▶ Your task:
Print the line that has "The height and width of the screenshot is (511, 1024)." in it, then every remaining line of the data, exactly and without anything extra.

*** Opening Task material ***

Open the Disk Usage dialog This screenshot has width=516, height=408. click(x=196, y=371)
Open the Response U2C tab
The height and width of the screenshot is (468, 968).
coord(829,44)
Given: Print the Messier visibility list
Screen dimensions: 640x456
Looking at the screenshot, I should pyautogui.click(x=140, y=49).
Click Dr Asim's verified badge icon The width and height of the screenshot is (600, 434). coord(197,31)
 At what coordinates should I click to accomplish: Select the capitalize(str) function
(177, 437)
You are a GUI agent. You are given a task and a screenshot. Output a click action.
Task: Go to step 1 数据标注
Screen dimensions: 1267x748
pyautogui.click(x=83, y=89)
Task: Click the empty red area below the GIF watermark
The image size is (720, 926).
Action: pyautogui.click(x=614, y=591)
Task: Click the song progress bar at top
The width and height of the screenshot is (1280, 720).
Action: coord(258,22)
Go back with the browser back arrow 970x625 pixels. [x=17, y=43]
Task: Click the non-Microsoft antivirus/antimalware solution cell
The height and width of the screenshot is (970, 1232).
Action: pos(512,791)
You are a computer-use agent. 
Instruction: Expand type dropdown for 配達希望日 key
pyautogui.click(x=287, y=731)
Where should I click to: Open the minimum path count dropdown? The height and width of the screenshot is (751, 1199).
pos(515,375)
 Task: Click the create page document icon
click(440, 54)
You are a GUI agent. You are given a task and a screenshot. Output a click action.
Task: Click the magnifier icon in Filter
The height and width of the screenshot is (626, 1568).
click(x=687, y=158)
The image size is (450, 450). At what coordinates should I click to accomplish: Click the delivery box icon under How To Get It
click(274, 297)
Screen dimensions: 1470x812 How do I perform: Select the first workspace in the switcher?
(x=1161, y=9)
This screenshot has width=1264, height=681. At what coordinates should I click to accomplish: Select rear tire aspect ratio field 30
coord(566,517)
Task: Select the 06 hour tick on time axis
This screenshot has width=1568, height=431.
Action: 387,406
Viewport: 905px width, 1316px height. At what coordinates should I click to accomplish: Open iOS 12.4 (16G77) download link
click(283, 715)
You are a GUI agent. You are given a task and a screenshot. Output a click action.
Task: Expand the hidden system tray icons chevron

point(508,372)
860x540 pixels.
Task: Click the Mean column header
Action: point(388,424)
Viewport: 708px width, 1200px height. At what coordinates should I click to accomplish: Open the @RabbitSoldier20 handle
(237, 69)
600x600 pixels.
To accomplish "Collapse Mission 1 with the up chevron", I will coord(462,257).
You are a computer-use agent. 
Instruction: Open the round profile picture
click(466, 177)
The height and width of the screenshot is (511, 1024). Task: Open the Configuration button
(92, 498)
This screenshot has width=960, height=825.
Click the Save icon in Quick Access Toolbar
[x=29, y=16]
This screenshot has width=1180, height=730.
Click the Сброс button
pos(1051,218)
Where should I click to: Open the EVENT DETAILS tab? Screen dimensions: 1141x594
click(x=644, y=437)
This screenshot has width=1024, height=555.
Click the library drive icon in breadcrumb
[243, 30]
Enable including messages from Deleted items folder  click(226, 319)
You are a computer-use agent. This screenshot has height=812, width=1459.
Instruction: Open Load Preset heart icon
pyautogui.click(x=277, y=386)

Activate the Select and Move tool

*** Closing Task material ***

▶ Solved exercise:
The height and width of the screenshot is (511, 1024). Task: Open the Configuration button
(92, 498)
This screenshot has width=960, height=825.
Click the Save icon in Quick Access Toolbar
[x=29, y=16]
This screenshot has width=1180, height=730.
Click the Сброс button
pos(1051,218)
Where should I click to: Open the EVENT DETAILS tab? Screen dimensions: 1141x594
click(x=644, y=437)
This screenshot has width=1024, height=555.
Click the library drive icon in breadcrumb
[243, 30]
Enable including messages from Deleted items folder  click(226, 319)
You are a computer-use agent. This screenshot has height=812, width=1459.
Instruction: Open Load Preset heart icon
pyautogui.click(x=277, y=386)

Activate the Select and Move tool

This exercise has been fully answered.